Pour qu’un cours d’histoire nationale du Québec contemporain puisse être ajouté à la formation collégiale commune, le ministère de l’Éducation supérieure devra apporter des modifications au Règlement sur le régime des études collégiales.

Pour une culture générale riche et diversifiée

Le ministère de l’Éducation supérieure, de la Recherche, de la Science et de la Technologie (MESRST) donne également le mandat au Comité-conseil de la formation générale de lui proposer les objectifs et les standards de formation qui pourront être associés à ce nouveau cours. Les propositions sont attendues pour la fin de l’année.
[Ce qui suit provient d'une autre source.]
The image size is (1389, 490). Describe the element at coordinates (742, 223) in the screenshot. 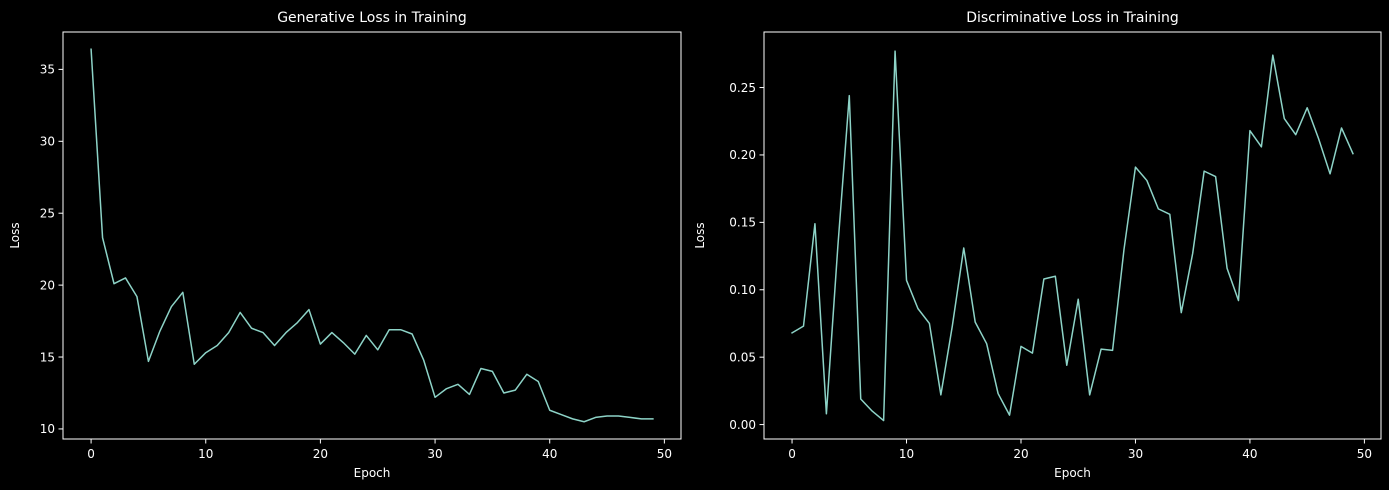

I see `y-tick-label: 0.15` at that location.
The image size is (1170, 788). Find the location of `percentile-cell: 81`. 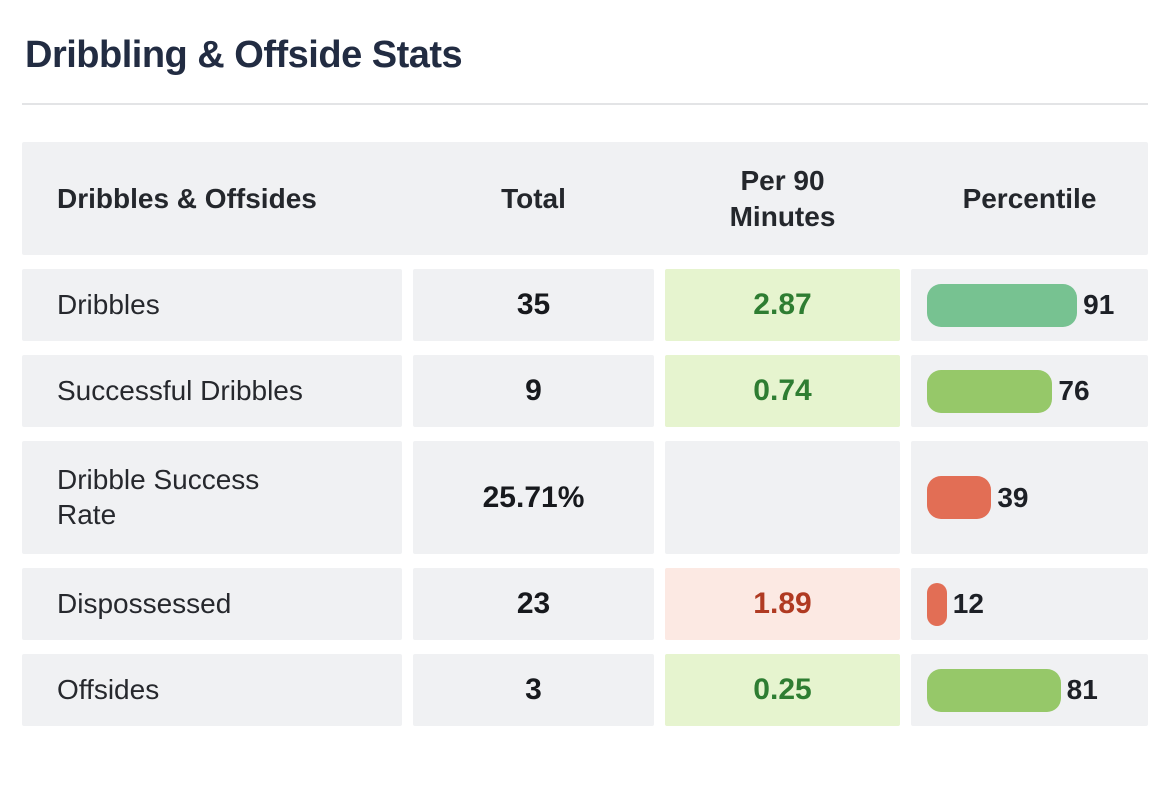

percentile-cell: 81 is located at coordinates (1030, 690).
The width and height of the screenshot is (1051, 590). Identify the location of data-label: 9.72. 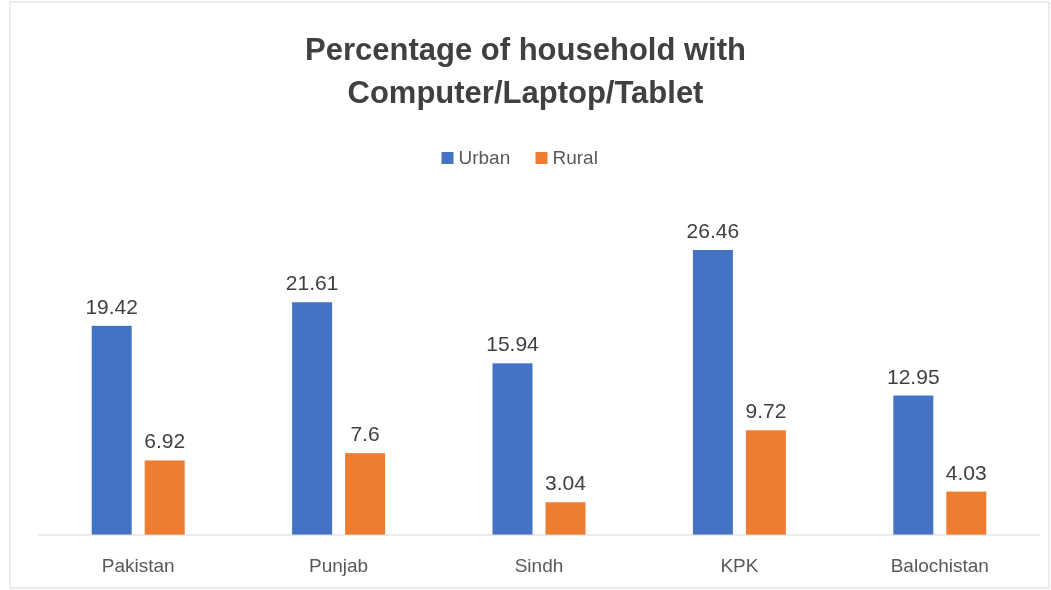
(766, 411).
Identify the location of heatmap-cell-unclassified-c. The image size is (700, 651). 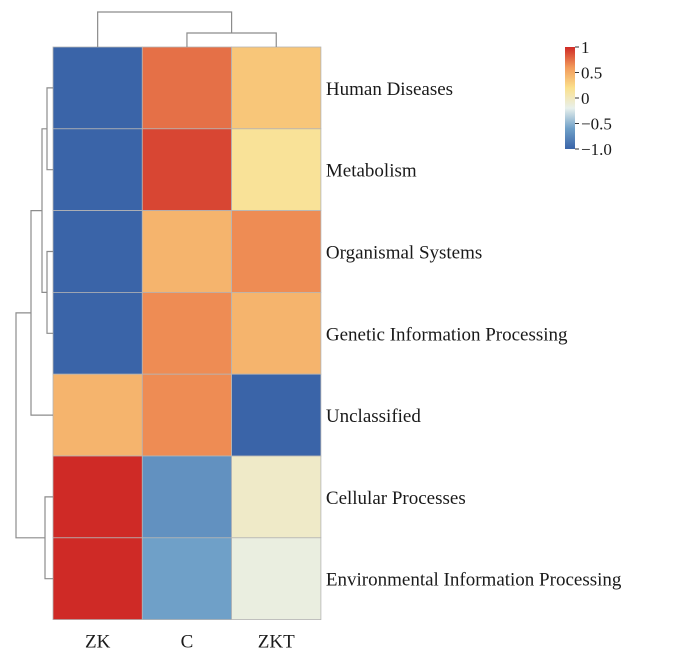
(187, 415).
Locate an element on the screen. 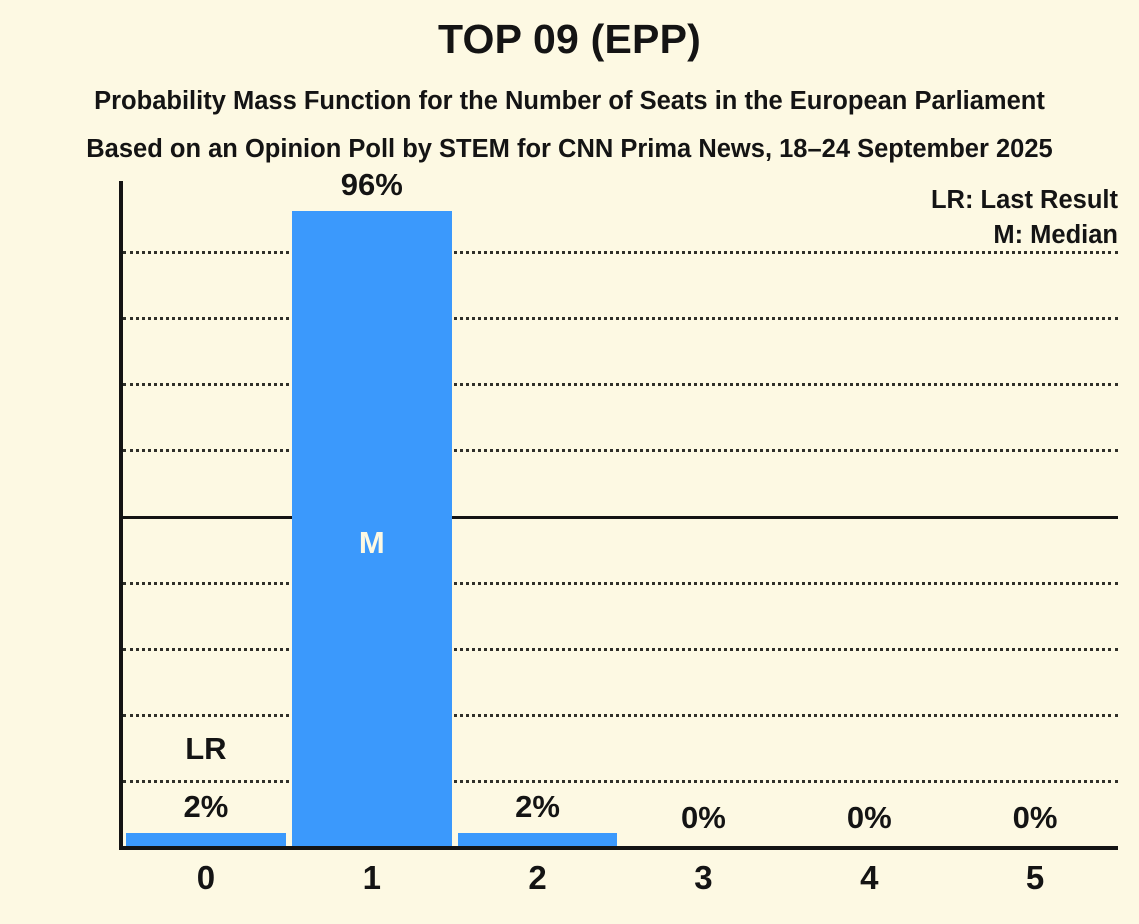  x-tick-label-5: 5 is located at coordinates (1035, 878).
«En ayant une culture générale riche et diversifiée, nous pourrons compter sur des jeunes citoyens informés et à l’esprit très critique, a assuré Pierre Duchesne. Des jeunes à même de comprendre leur milieu de vie, de connaître leur institution démocratique, mais aussi des jeunes qui s’empreignent de leur passé et qui auront une plus grande emprise sur notre avenir collectif.»

Plusieurs organisations ont appuyé l’annonce du nouveau cours d’histoire.

La Fédération étudiante collégiale du Québec (FECQ) a salué «l’initiative du MESRST de vouloir augmenter les connaissances générales des étudiants via l’implantation d’un nouveau cours d’histoire au collégial, sans toutefois penser que celui-ci devrait être obligatoire pour tous les étudiants.»

La Fédération nationale des enseignantes et des enseignants du Québec (FNEEQ – CSN), ainsi que la Centrale des syndicats du Québec (CSQ), se sont également dits favorables.

La CSQ a toutefois tenu à rappeler l’importance d’une consultation du personnel enseignant «à chacune des étapes de la démarche de consultation».